That said, what did you rate the Interpol record?

dleone (dleone), Monday, 19 August 2002 15:29 (twenty-two years ago)

If anyone is running a book on when I'll pop up in this thread and meantion either Akufen or the Craig Armstrong review, can you put me down for a fiver for Thursday morning?

sandy blair, Monday, 19 August 2002 15:37 (twenty-two years ago)

Akufen

I look forward to your comments. Seriously...don't wait 'til Thursday, though! And don't pull any punches -- if you think I came across as an idiot just say so.

Mark (MarkR), Monday, 19 August 2002 15:41 (twenty-two years ago)

I didn't rate the Interpol record, cuz Ryan wasn't running my review. And yeah, I'm neither expressing surprise nor annoyance that there's a "Pitchfork style" -- there should be a Pitchfork style! -- just pointing out that a few of its tics are going to get (rightly) criticized now and then, so it's maybe not effective for the writers to get all beleaguered and underdoggy defending themselves on ILM. Even when ILM's knee-jerk anti-Pitchforkism is just as strong as the Pitchfork knee-jerks it's meant to criticize.

It was just a really clear example this morning, to look at the front page and say "Ooo, I've been waiting to see what Eric would have to say about Interpol" -- followed by "Oh, how Pitchfork, we have to talk about whether their marketing budget and label affiliations are acceptably indie." Cause boy, wouldn't that be embarrassing if you liked them but then normal kids started liking them too.

nabisco (nabisco), Monday, 19 August 2002 15:47 (twenty-two years ago)

chris, what would the point be? responding to yr critics in print is gauche, anyway. in fairness, i thought the first two lines of the review were brilliant and agreed with the basic gist of it (fischerspooner = suck...hah, i was much meaner to them in my little piss rant on my blog anyway!). but if you insist:

This sort of fey posturing has as little place in music today as it did in 1975: bryan ferry, sparks, the dolls, and oh for good measure, eno to thread.

Shades of Kraftwerk appear in the refrain, "You don't need to/ Emerge from nothing," and genuinely make me question my relationship with pop music.: are we ever given any idea of what this relationship is? other than the sort of vague, old man griping i could read in dozens (if not hundreds) of publications, print and e.

The band's attitude, full of snorts and disdain, is pure Frankie Goes to Hollywood.: how are we supposed to discern from this anything other than that snorts and disdain = bad (ironic), and therefore frankie = bad?

A more cynical recycling of pop music and punk rock history is impossible;: USE OTHER THOUGHTS PLEASE.

Along with New Order, Wire remains one of the most capable, innovative bands ever to infuse traditional pop music with synthesized sound. On 154, Chairs Missing and even their lackluster later work (see "The Finest Drops" and "A Serious of Snakes"), Wire were transcendent, combining an astute appreciation of grandeur and the ridiculous. Their decades-old masterpieces are creatively deafening in comparison to the dull, digital thuds so carelessly looped on #1.: this SAYS NOTHING. they were "transcendent." they were "capable" and "innovative." (capable, eh? should we have thrown in "workmanlike" too?) the closest this para actually comes to saying anthing is "combining an astute" (blah) "appreciation of grandeur" (what kind?) "and the ridiculous" (ditto.)

EXERCISES TO COMPLETE
[a] Report how many lines of the listing contain the string "screenshot". Give only the number.
[b] Resume the forum thread about music reviews, picking up after its final sentence.
The forum thread about music reviews and the listing that follows it are unrelated to each other.

DATA
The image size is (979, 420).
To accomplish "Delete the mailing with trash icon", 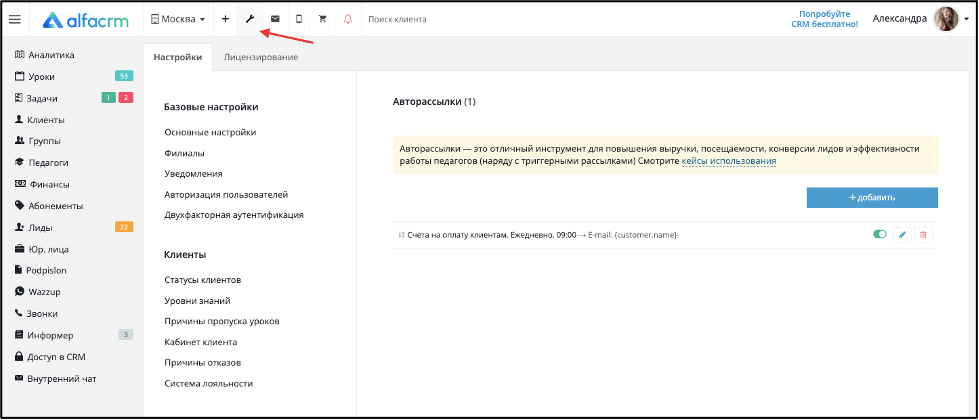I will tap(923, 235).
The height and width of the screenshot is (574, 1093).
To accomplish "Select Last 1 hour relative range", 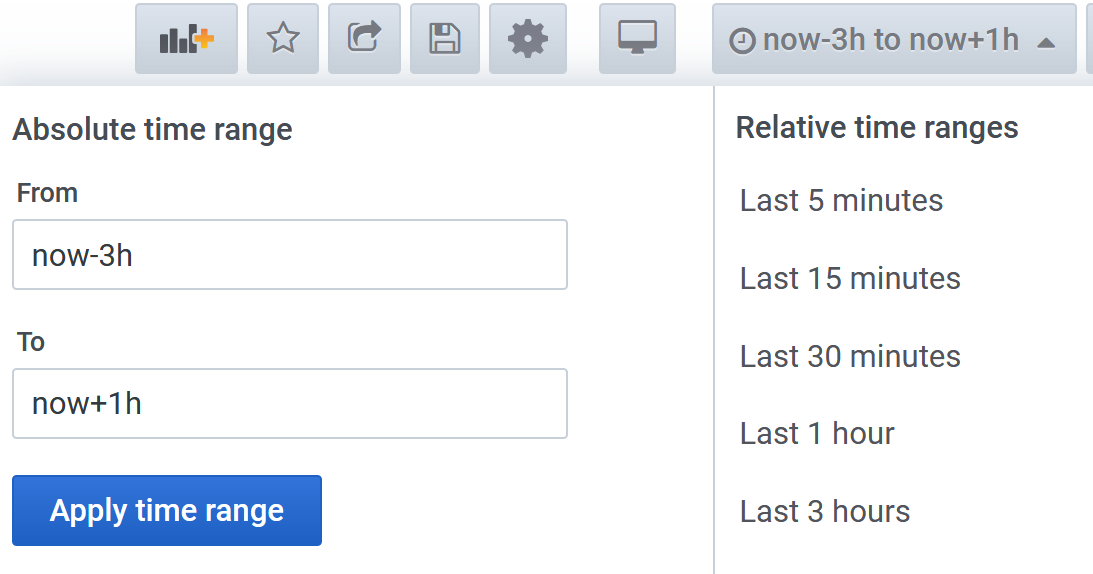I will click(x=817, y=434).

* * *

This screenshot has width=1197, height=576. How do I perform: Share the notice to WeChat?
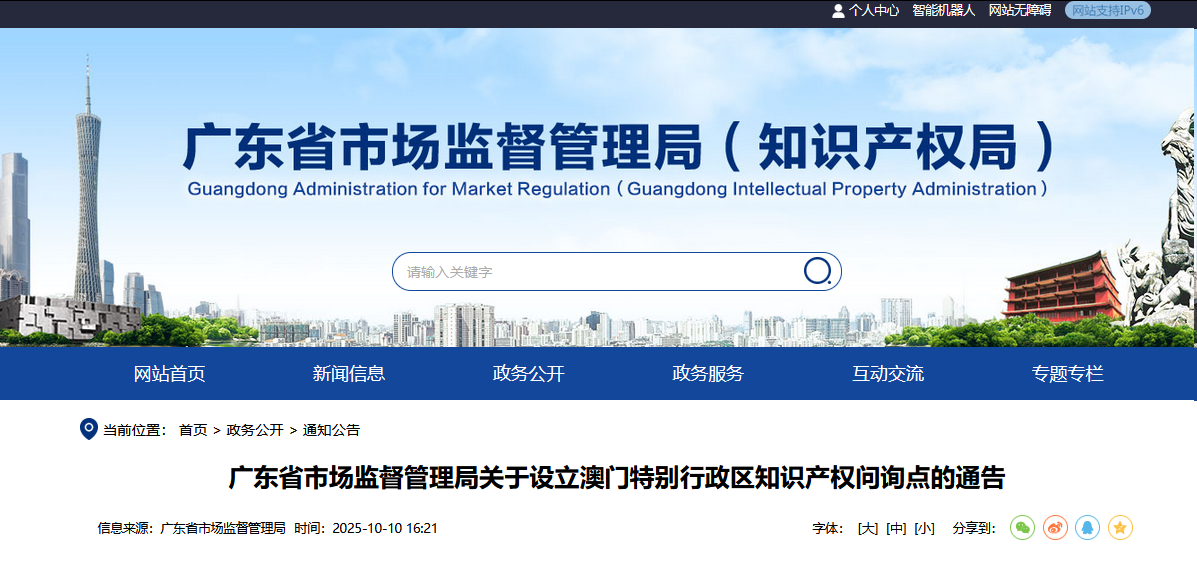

* * *

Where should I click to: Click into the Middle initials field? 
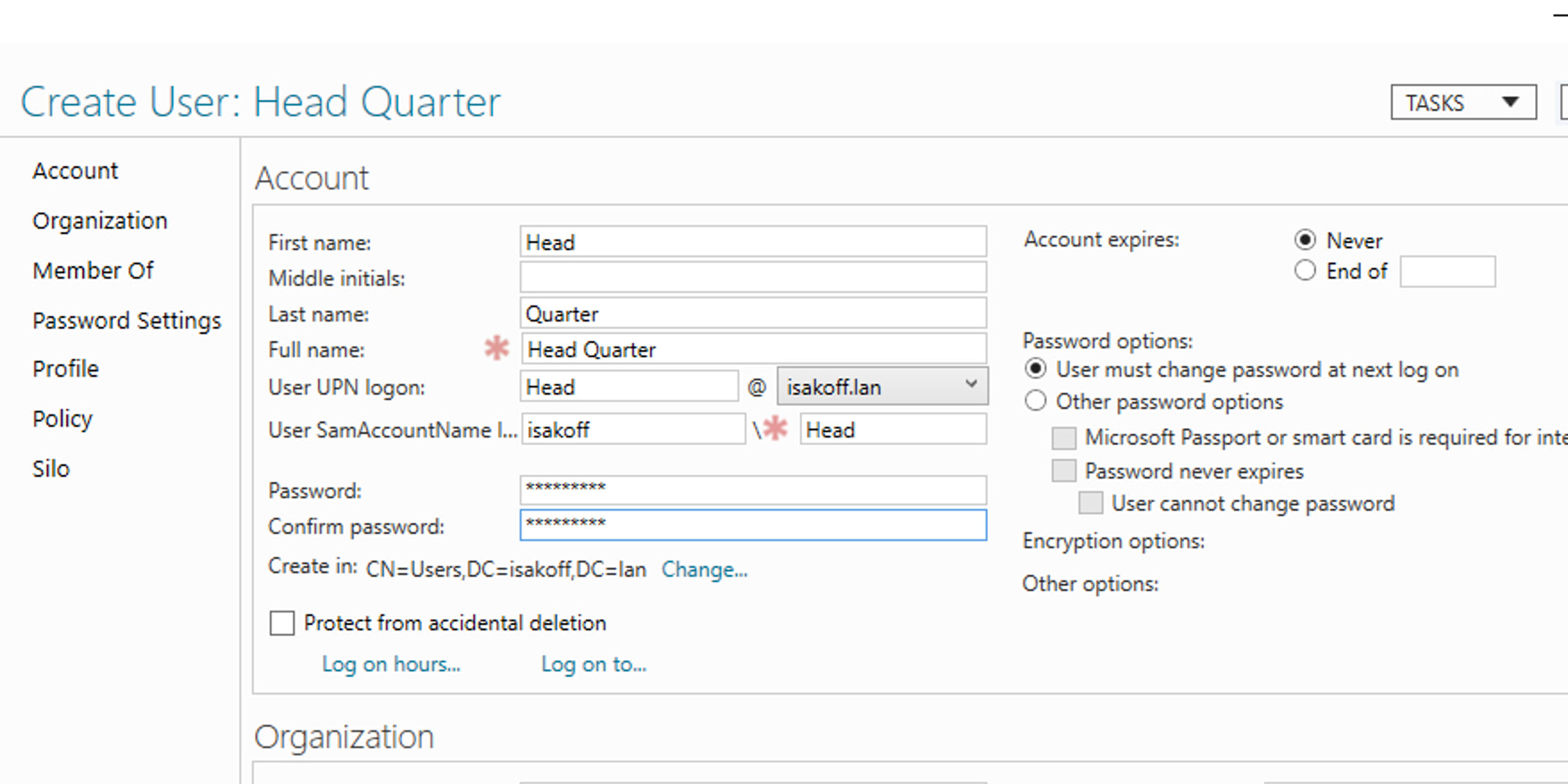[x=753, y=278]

ANSWERS
[a] 2

[b]
In interviews, Fischerspooner arrogantly blather on about people "not realizing the potential of technology" or "not taking it far enough." New Order and Wire changed the musical landscape forever with a fraction of the technology. A band as revelatory as My Bloody Valentine understood this and more:

a brief list of bands/artists who have released technologically forward thinking records and used electronics in a live setting IN THE LAST DECADE:

- matt herbert
- bjork
- matmos
- the evan parker electro acoustic ensemble
- mimeo
- todd edwards
- richie hawtin

perhaps in trying to disassemble and prove FS's oversimplifications (i'd hesitate to call them "lies" because the only malice of forethought was from a promotional standpoint), the best way might not be to talk about bands who's last releases are over a decade old now.

it seems to me that art ought to do something more than mock itself.: why? i suspect i'd agree with you, if i was given any indication as to why you think this is.

frank kogan on the new york dolls:

“In the meantime, any time the New York Dolls played within a 150-mile radius or something like that I would go see them… I don’t think I actually saw them until [the first LP] was out, but I was reading the Village Voice and they reported on them. The Dolls always got very mixed press — the Voice was giving them good press, and Creem, but everyone else was saying ‘This is utter garbage and trash and they’re only doing it for the money.’ A really weird thing to say.”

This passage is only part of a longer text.